A lo largo de las siguientes horas, Quincey paseó por las calles de París, repasando mentalmente la novela de Stoker una y otra vez. Se preguntó si su autor era un genio creando el personaje, o bien su descripción de Drácula en realidad se basaba en alguien. Stoker había escrito que Drácula era un noble rumano. Se le ocurrió que si un Drácula real había existido, Basarab podía conocer su historia. Un buen productor se familiarizaría lo mejor posible con el Drácula histórico para impresionar a su estrella potencial. Con esa idea, Quincey fue al Boulevard Montparnasse, donde había varias buenas librerías a lo largo del tramo situado cerca de la universidad.

Pasadas dos horas y tras visitar tres librerías, Quincey no había encontrado ni un solo ejemplar del Drácula de Stoker. Al parecer, no había sido bien recibido. Quincey estaba empezando a temer que hubiera apostado al caballo equivocado. Llegó a una cuarta librería, conocida por tener títulos de todo el mundo. Allí, Quincey se sorprendió al encontrar dos libros sobre Drácula, ambos traducidos del alemán. El más pequeño de los dos era, en realidad, un largo poema titulado
La historia de un loco sanguinario llamado Drácula de Valaquia
. El otro, más voluminoso, era
La aterradora y verdaderamente extraordinaria historia de un tirano malvado y bebedor de sangre llamado príncipe Drácula
.

¿Podían los alemanes poner títulos más largos?

Las especulaciones de Quincey sobre los orígenes de Drácula eran correctas; el vampiro de Stoker, el conde Drácula, tenía vínculos con un personaje histórico real. Aunque estaba tratando de ser cuidadoso con el dinero, Quincey compró los libros para investigar al personaje. Después tendría que ahorrar saltándose algunas comidas, pero era un sacrificio necesario. Quería saberlo todo sobre aquella misteriosa figura histórica.

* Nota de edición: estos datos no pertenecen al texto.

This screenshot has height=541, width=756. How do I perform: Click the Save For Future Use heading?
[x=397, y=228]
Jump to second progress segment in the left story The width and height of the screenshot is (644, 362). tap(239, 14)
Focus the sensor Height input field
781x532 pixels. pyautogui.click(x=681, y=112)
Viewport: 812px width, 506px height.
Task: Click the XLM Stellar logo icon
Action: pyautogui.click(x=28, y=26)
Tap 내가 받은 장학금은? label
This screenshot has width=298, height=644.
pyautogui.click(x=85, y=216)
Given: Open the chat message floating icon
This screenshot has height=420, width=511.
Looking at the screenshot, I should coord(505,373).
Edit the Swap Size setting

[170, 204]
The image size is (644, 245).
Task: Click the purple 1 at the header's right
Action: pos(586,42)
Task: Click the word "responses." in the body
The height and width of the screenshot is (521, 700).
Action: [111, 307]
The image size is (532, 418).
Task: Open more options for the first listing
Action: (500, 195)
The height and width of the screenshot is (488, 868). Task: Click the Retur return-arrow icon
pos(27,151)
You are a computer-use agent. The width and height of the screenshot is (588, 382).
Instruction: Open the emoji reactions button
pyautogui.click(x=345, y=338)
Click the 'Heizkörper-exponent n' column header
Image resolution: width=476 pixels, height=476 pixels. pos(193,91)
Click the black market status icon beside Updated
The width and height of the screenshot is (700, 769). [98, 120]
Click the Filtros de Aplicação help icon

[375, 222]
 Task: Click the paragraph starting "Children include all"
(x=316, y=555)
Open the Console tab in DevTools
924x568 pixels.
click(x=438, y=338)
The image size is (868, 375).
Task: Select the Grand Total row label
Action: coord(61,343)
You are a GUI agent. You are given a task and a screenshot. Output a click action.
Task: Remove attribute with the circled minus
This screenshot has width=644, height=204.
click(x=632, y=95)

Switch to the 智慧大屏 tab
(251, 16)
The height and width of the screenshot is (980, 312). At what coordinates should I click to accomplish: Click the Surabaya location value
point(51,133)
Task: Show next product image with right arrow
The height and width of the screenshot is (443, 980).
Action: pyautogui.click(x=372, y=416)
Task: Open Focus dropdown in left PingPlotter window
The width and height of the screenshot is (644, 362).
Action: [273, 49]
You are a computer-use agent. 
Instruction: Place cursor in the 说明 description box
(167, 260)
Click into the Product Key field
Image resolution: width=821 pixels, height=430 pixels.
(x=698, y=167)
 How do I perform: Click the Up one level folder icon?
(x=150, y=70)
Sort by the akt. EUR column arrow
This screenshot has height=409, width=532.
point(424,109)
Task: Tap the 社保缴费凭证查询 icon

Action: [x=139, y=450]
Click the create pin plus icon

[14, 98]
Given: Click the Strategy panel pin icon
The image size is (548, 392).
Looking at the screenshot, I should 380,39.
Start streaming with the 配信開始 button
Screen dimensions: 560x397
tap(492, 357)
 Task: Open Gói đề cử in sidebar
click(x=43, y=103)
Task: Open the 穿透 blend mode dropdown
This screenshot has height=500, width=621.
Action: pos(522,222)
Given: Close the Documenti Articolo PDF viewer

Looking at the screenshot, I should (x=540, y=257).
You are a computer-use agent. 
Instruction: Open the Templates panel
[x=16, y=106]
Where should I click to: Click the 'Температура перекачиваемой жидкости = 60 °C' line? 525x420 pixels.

Quincey se detuvo en la Compagnie Française des Câbles Télégraphiques, en el Boulevard Saint-Germaine, para enviar un telegrama a Hamilton Deane y contarle su maravilloso hallazgo en la librería. Pasó la mayor parte del día en su banco favorito de piedra tallada, cerca del estanque artificial de los jardines de Luxemburgo, leyendo los relatos históricos del príncipe Drácula. Quedó tan absorto por las narraciones brutales del diabólico príncipe, que no se dio cuenta de que el sol se estaba poniendo hasta que apenas podía leer las letras. ¡Casi las ocho! Salió disparado en dirección hacia el teatro y allí enseguida buscó a Antoine.